People using the centre are offered advice and guidance and there are good links with services locally to help people gain access to much needed support. The facility also provides cultural activities and educational classes, as well as excursions and acts as a meeting point for groups to socialise. Marwan Bakaili, Chairman of the association, said:

"We have a team of incredibly dedicated and hard-working volunteers and are honoured and humbled to have been selected for the Queen’s Award for Voluntary Service.

"The association has grown each year, providing a wide area of services and activities covering education, health, employment and recreation to meet the increasing demands of the local community.

"The Queen’s award is a recognition and a testament to the incredible hard work of our volunteers who are the solid foundation of our organisation."

Meeting the Mayor today and sharing about the work we undertake was an immense privilege and we look forward to continuing to work with Dudley Council in the future.

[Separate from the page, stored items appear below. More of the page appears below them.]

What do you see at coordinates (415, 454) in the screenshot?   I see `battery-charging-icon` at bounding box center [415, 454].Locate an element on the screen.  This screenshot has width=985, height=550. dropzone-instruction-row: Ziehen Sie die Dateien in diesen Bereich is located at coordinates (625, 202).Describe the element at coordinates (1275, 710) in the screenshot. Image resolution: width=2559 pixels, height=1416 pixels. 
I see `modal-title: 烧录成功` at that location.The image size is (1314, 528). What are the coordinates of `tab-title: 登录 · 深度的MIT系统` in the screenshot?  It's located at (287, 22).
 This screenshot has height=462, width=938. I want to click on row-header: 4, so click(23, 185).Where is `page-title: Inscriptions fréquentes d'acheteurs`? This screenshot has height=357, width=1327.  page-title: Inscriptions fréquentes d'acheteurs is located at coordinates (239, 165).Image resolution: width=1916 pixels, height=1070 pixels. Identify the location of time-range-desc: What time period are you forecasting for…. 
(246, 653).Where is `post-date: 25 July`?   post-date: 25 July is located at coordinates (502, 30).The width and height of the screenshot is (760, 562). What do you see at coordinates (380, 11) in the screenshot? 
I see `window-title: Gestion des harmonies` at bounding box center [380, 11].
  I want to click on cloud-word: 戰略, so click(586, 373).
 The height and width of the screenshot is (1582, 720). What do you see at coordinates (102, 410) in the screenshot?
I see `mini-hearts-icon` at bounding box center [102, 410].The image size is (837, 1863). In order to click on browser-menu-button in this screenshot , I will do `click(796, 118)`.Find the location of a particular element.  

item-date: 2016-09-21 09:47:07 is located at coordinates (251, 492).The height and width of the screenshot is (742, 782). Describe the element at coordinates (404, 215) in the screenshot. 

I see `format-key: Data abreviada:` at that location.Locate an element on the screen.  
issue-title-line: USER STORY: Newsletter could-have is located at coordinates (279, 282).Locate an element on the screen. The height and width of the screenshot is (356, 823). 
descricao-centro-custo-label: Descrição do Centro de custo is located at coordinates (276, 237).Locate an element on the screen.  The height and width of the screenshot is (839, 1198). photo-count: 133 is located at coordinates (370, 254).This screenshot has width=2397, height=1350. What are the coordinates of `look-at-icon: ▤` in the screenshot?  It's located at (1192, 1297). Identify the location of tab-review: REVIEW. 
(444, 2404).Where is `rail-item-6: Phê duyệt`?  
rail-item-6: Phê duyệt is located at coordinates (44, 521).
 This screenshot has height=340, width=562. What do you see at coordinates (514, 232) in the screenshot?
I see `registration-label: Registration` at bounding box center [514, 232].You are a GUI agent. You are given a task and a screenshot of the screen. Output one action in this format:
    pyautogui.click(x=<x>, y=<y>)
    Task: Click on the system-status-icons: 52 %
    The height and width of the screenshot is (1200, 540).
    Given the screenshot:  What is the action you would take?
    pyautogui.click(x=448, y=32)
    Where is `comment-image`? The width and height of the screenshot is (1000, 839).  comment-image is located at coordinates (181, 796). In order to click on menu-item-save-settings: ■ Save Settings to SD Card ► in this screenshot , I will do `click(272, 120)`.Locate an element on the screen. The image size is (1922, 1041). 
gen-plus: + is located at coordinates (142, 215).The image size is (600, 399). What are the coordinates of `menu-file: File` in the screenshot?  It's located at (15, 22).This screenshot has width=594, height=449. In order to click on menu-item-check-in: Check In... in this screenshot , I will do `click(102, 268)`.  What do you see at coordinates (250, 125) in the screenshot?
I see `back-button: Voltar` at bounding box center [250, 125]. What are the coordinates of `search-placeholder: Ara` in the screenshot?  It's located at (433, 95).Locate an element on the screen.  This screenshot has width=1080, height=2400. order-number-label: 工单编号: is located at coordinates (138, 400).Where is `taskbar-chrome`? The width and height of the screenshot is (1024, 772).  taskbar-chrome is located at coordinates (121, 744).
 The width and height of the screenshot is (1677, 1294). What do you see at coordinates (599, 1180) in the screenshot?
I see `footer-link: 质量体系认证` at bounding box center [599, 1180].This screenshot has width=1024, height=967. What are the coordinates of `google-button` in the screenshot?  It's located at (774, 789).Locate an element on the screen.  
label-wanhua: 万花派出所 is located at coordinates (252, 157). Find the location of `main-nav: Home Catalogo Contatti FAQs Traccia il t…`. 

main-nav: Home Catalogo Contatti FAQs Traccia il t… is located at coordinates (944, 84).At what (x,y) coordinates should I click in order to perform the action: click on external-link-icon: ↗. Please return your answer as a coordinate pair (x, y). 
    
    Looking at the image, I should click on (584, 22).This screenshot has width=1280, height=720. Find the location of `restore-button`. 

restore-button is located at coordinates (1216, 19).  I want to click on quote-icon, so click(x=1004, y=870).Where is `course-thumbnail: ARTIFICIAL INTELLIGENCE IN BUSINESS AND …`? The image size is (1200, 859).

The Mayor also met award winners from Hawbush Community Gardens. Based in Brierley Hill, the project has worked with the local community to transform a four-acre piece of overgrown scrub land into a vibrant community hub that is home to many local projects.

Volunteers have made the space a focus for many local regeneration and arts projects and classes in growing fruit and vegetables, horticulture, woodwork, social art and forest crafts are offered to people with mental and anxiety issues. Dr Ken Smith, Chair of Trustees and Site Manager at Hawbush, said:

"I think I speak for all of the volunteers in saying that it has been a privilege and a pleasure to be involved in this beautiful site and the people we support. What started out as a plan to grow fresh fruit and vegetables for the foodbank has become so much more.

"We now provide social gardening and woodland space for people who need emotional, physical and spiritual support.

"The work has been challenging and difficult, at times, so it was a wonderful surprise to be considered for the Queens Award and a real encouragement for us now to receive the award.

"It is our heartfelt desire, our dream that Hawbush Community Gardens continues to be a wonderful asset for the community many years from now; well after we ourselves have moved on or passed away."